Sababu volvió a vestirse.
—No tardéis —recomendó Neferet—; la evolución parece rápida.
Mortificado, Pazair acompañó a la prostituta hasta la entrada del pueblo.
—¿Sois libre?
—No habéis cumplido vuestra palabra.
—Quizás os sorprenda pero, a veces, me horroriza la mentira. Ante una mujer como ésa, es imposible disimular.
Pazair se sentó en el polvo, al borde del camino. Su ingenuidad le había llevado al desastre. Sababu, de un modo inesperado, había acabado cumpliendo su misión; el juez se sintió destrozado. ¡Él, el magistrado íntegro, cómplice de una prostituta, hipócrita y libertino para Neferet!
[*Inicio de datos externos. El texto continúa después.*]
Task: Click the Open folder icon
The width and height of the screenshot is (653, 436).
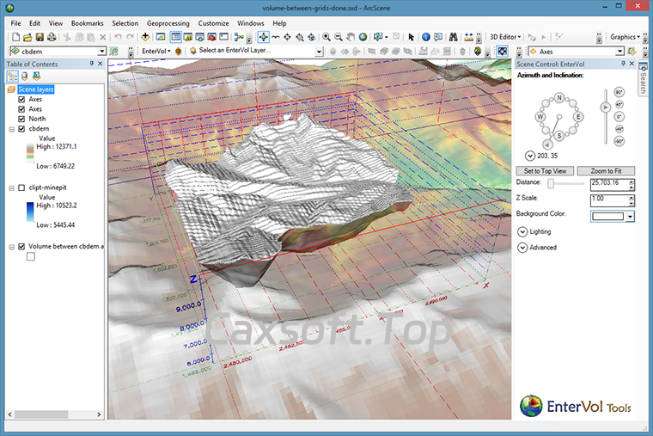Action: [x=28, y=37]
Sababu el hada buena, Sababu respetuosa con los jueces y la memoria de su padre, Sababu que no había vacilado en traicionarle a la primera ocasión. Mañana le vendería a Mentmosé, si no lo había hecho ya.
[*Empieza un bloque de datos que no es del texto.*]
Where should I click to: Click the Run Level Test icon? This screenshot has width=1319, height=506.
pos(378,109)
La leyenda afirmaba que los ahogados gozaban de la indulgencia de Osiris cuando comparecían ante el tribunal del otro mundo. Las aguas del Nilo los purificaban. Amor perdido, nombre mancillado, ideal devastado… El suicidio le atraía.
La mano de Neferet se posó en su hombro.
—¿Se ha curado vuestro resfriado?
No se atrevió a moverse.
—Lo siento mucho.
—¿Qué lamentáis?
—Esta mujer… Os juro que…
—Me habéis traído a una enferma, espero que se cure en seguida.
—Intentó arruinar mi reputación y afirma que ha renunciado a ello.
—¿Una prostituta de gran corazón?
—Ya lo he pensado.
—¿Quién va a reprochároslo?
—Fui a casa de Sababu, con mi amigo Suti, para festejar su alistamiento en el ejército.
Neferet no apartó su mano.
—Suti es un ser maravilloso, de inagotable ardor. Adora el vino y las mujeres, quiere convertirse en un gran héroe, rechaza cualquier imposición. Él y yo somos el día y la noche. Mientras Sababu lo recibía en su alcoba, permanecí sentado, enfrascado en mi investigación. Os suplico que me creáis.
—Me preocupa un anciano. Tendría que lavarle y desinfectar su casa. ¿Queréis ayudarme?